WHAT IS EXPECTED
Each entry below must be written out exactly, with pictures left out.

Items listed in a dataset
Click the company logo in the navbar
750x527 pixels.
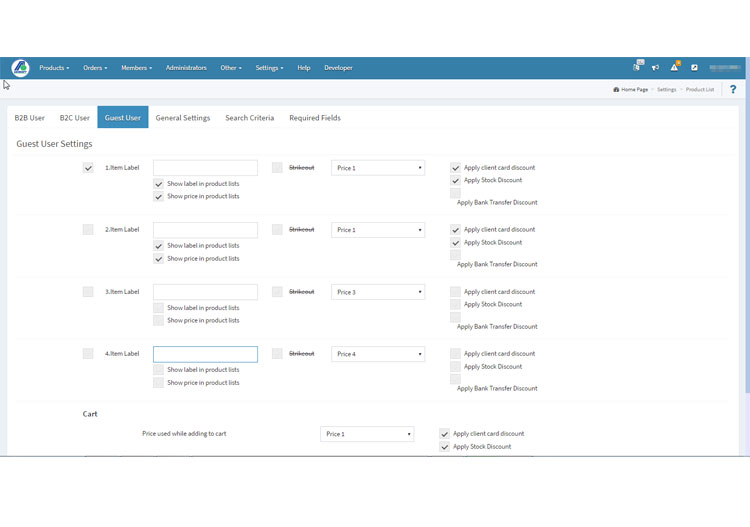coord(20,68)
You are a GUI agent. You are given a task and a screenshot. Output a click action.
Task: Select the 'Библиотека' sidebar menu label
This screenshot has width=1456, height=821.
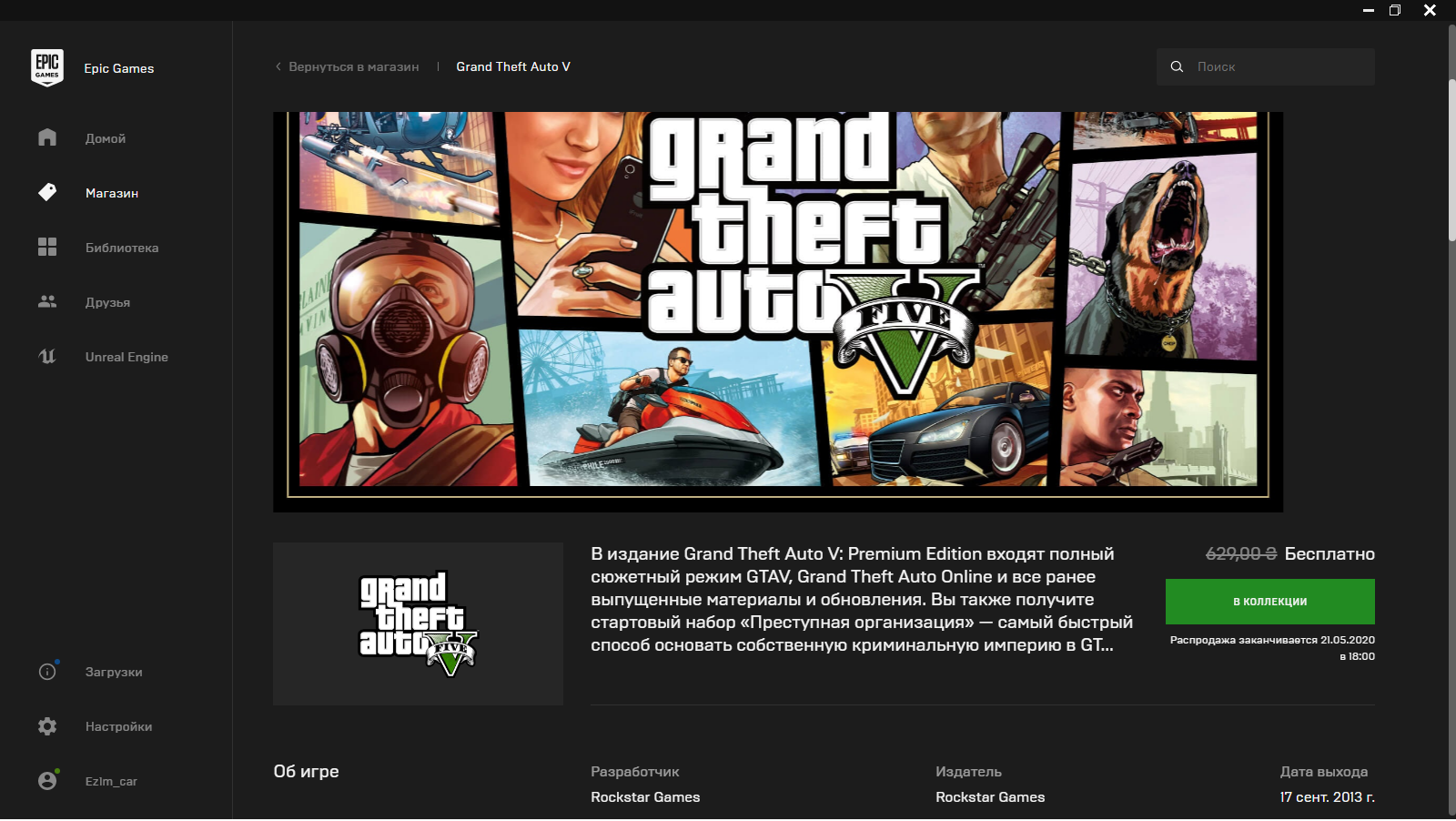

RESPONSE FOR THIS EXERCISE
Click the company logo in the navbar
750x527 pixels.
coord(20,68)
You are a GUI agent. You are given a task and a screenshot. Output a click action.
Task: Select the 'Библиотека' sidebar menu label
This screenshot has width=1456, height=821.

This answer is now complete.